A. If in doubt, refer. If you notice a problem and refer to a specialist, your legal and professional responsibilities are fulfilled. Also, an early referral can avoid more complex problems that may worsen with time.
Q. What’s the problem with waiting until the permanent teeth erupt to refer?
A. The problem may be one of opportunities missed with respect to growth and development. While patients can be treated at any age, those with available growth may enjoy a substantial advantage. Timely treatment may prevent the need for jaw surgery, extraction of permanent teeth, or fracture of protruded incisors. Early treatment may also help the psychological development. Patients also benefit from guidance of tooth eruption.
Q. At what age is a patient too old for orthodontics?
A. Patients who have teeth and healthy supporting structures are never too old for orthodontic therapy. Age is not a factor.
Q. How can I tactfully approach an adult patient who could benefit from orthodontics?

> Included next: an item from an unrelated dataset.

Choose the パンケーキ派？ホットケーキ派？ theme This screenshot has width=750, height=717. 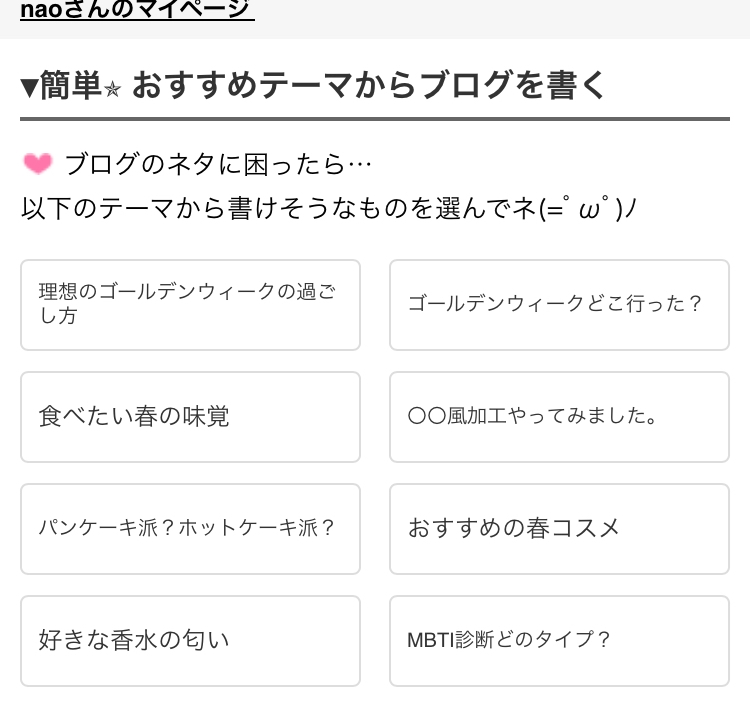click(190, 528)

A. Ask the question: “Are you happy with the appearance of your teeth?” The ill be your guide to further answer will be your guide to further development of the conversation.
Q. Why are adults seeking orthodontics in increasing numbers?
A. Many adults are receiving orthodontic care that was not available to them as children. They realize that improving the health of their mouths and the attractiveness of their smiles and facial appearances can result in changes for the better in their personal, social, and professional lives. Technical advances have also had an impact on adult therapy.
Q. What are some of those advances?
A. Advanced technology has produced small tooth-colored brackets that are barely noticeable. Specially alloyed wires are more comfortable, can speed up treatment, and may decrease the number of necessary appointments. New retainers can be placed where they do not show. Also, advanced surgical techniques now allow treatment of many skeletal problems after growth is completed.